Thailand: Thaksin's Ploy

The Lost Boy describes how the ruling Council for National Security (CNS) in Thailand is “playing into Thaksin’s hands“. The authorities closed three radio stations last week after they featured Thaksin calling in from his current home in England. “What has happened now is that all community radio stations are being closely monitored, and so we can expect any that steps out of line, in the eyes of the CNS, to be closed down immediately. Can’t the CNS see that this will only lead to resentment?”

2 comments

  • […] he starting to experience the sort of blowback that Carlos Lacerda experienced in the 1960s? Global Voices Online cites anti-Thaksin bloggers who seem to be complaining of such blowback. The Lost Boy describes how […]

  • CB

    The notion that a military coup will stem (alleged) human rights violations, curb (alleged) violations of press freedoms, and cure the scourge of (alleged) corrruption, is not unprecedented in history — and has a poor track record of actually turning out that way in modern times.

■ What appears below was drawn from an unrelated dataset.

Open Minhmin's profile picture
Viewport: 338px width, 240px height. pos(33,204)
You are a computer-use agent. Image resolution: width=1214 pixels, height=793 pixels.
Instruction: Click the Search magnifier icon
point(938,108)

    The case makes me think of Brazilian newspapers that openly clamored for the 1964 coup, then found themselves subject to extreme censorship as their reward. Even the Globo network, which received many benefits from its support for the military regime, when it placed a very large bet on a business deal with Time-Life, found that the men from the barrels of whose guns political power flowed (Mao) were less than completely committed to the principle of fair play in political horse-trading.

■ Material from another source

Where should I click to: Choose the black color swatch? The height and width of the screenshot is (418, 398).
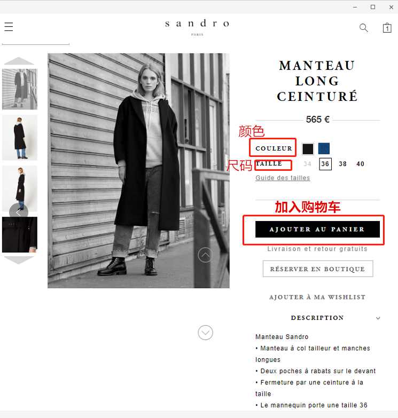click(308, 149)
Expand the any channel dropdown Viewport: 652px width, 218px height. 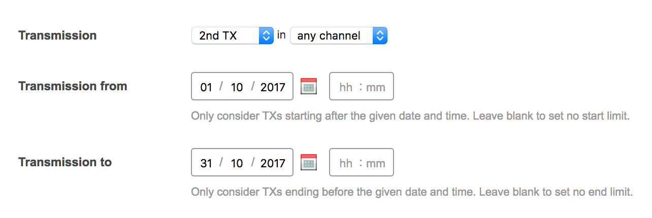pyautogui.click(x=338, y=35)
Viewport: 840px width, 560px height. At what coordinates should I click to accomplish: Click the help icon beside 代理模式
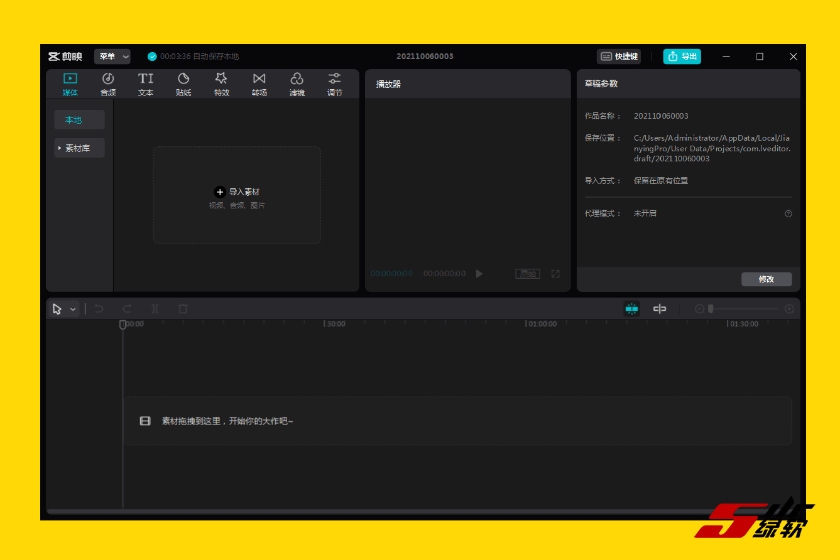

    Carlos Lacerda of the UDN (media mogul and politician) also thought the military men would make him president within a few years in exchange for his support. Instead, they suspended his political rights and arrested and tortured his son.

    The term “blowback” was invented for just such cases — cases in which one makes the mistake of coming to believe in the rhetoric of one’s own moral crusade.

    Grotesquely inadequate to the facts on the ground, this spectacle of Limthongkul, owner of the Manager Group, touring U.S. college campuses to promote an autohagiography according to which his conflict with Thaksin was a some kind of soap opera plot about “the crusading journalist versus the corrupt media mogul.”

    Grotesque, also, is Limthongkul’s frequent contention that he had nothing to do with the coup d’etat.

    The Nation reported recently, regarding Thaksin’s yellow T-shirt rallies, for example:

    “On February 4 of last year, Thaksin said he would resign if His Majesty whispered in his ear. That evening, Sondhi thundered from his rally stage, “Where is the army? This talk is enough to bring [Thaksin] to the execution post.”

    In other words, the man had nothing to do with the coup, except for the fact that he screamed very loudly and insistently into the million-megawatt megaphone of the mass media for the Army to take the elected prime minister out and shoot him.

    Your democracy-promotion tax dollars at work? I sure hope not.